Review: JADE WAR by Fonda Lee

This book. Is a masterpiece. Hands down some of the best fiction I’ve ever read in my life. JADE WAR is the second book in Fonda Lee’s The Green Bone Saga, a family drama and gangland fantasy epic that began with Jade City. There’ll be no overt spoilers in this review, but if you haven’t read the first book yet it’s likely you’ll make some inferences that could spoil parts of it for you. If that’s the case, have a quick glance at my review of Jade City and go read it, cos these books are off-the-scale incredible.

JADE WAR picks up in the aftermath of the violent power struggle waged between No Peak and The Mountain Clan on the island of Kekon. But while the overt violence of the gang war might be on hold, the two clans exist in a state of fragile peace and continue attempts to outmanoeuvre each other, whether through geo-political alliances with foreign powers and powerful drug kingpins, or economically through the Kekon Jade Alliance and investment opportunities that could undermine their rivals. Where Jade City concentrated largely on the island of Kekon, and the city of Janloon in particular, the sequel expands the scope of the intricate world Fonda Lee has so expertly crafted. War is brewing abroad and foreign powers are once again setting their sights on Kekon as the only source of bioenergetic jade that could give them the edge in the inevitable conflict. And because the Kekonese Green Bone warriors are the only people capable of safely harnessing its power, a criminal empire has arisen to smuggle and distribute ‘shine’, a drug that enables foreigners to temporarily harness the power of jade without succumbing to The Itches. Lee takes this ammunition and uses it with devastating effect to build a living, breathing world with fully-functioning, integrated economies, politics and cultures that at once exist alongside and clash against each other in such dynamic ways I didn’t think possible in fiction.

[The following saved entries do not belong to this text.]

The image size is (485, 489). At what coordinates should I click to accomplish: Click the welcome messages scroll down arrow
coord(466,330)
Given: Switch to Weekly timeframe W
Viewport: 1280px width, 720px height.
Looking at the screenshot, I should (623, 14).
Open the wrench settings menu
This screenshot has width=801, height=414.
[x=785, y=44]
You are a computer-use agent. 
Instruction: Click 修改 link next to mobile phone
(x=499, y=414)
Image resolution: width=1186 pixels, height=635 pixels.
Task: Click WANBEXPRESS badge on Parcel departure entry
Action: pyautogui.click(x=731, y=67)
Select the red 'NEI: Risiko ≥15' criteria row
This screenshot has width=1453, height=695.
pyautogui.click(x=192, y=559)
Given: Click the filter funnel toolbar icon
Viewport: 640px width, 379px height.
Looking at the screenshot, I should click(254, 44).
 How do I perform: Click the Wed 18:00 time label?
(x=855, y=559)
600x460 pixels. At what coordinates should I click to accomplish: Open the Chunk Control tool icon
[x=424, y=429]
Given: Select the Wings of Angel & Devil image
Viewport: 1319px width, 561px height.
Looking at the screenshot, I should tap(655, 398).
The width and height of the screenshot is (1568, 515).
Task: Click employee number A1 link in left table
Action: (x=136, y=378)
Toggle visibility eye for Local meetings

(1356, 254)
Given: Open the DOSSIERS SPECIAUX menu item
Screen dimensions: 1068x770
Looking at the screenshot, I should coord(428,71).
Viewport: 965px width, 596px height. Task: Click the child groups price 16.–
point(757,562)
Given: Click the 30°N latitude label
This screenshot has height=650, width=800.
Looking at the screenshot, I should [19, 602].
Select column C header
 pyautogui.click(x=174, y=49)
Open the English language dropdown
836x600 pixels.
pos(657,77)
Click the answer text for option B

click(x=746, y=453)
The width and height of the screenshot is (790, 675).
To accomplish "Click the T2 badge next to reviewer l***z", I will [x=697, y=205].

But what truly makes JADE WAR shine is the characters. And this might sound counter-intuitive at first glance, but it’s honestly difficult to separate the world-building from the characterisation in these books. I listened to a great episode of The Fantasy Inn podcast recently, where authors K. S. Villoso (The Wolf of Oren-Yaro) and Tasha Suri (Empire of Sand) were talking about what makes great world-building. They made the wonderfully insightful point that the best world-building is entwined with characterisation and vice versa. In our own everyday lives, the people we become and the choices we make are affected in countless ways by the world we grow up and exist in. Culture; social relations; political beliefs. We make choices based on the interplay of all these things, and many more besides. What Fonda Lee has done is create a world where all this stuff is present and plays a visible part in moulding the characters, while at the same time, giving them more agency to affect the world around them through their choices and actions than I’ve seen in almost any book I’ve ever read.

Shae’s journey is particularly fascinating to me for this reason. She starts out in the first book as the black swan of the Kaul family, living abroad and denouncing her affiliation to the No Peak Clan. But the traditions and culture of her society force her to make a choice – to reject her rightful place in the clan and face being an outcast? Or take up the mantle and embrace the role her society expects her to fulfil? Both choices involve major consequences and in JADE WAR we see the logical trajectory of Shae’s choice play out and bear fruit with those consequences on full display.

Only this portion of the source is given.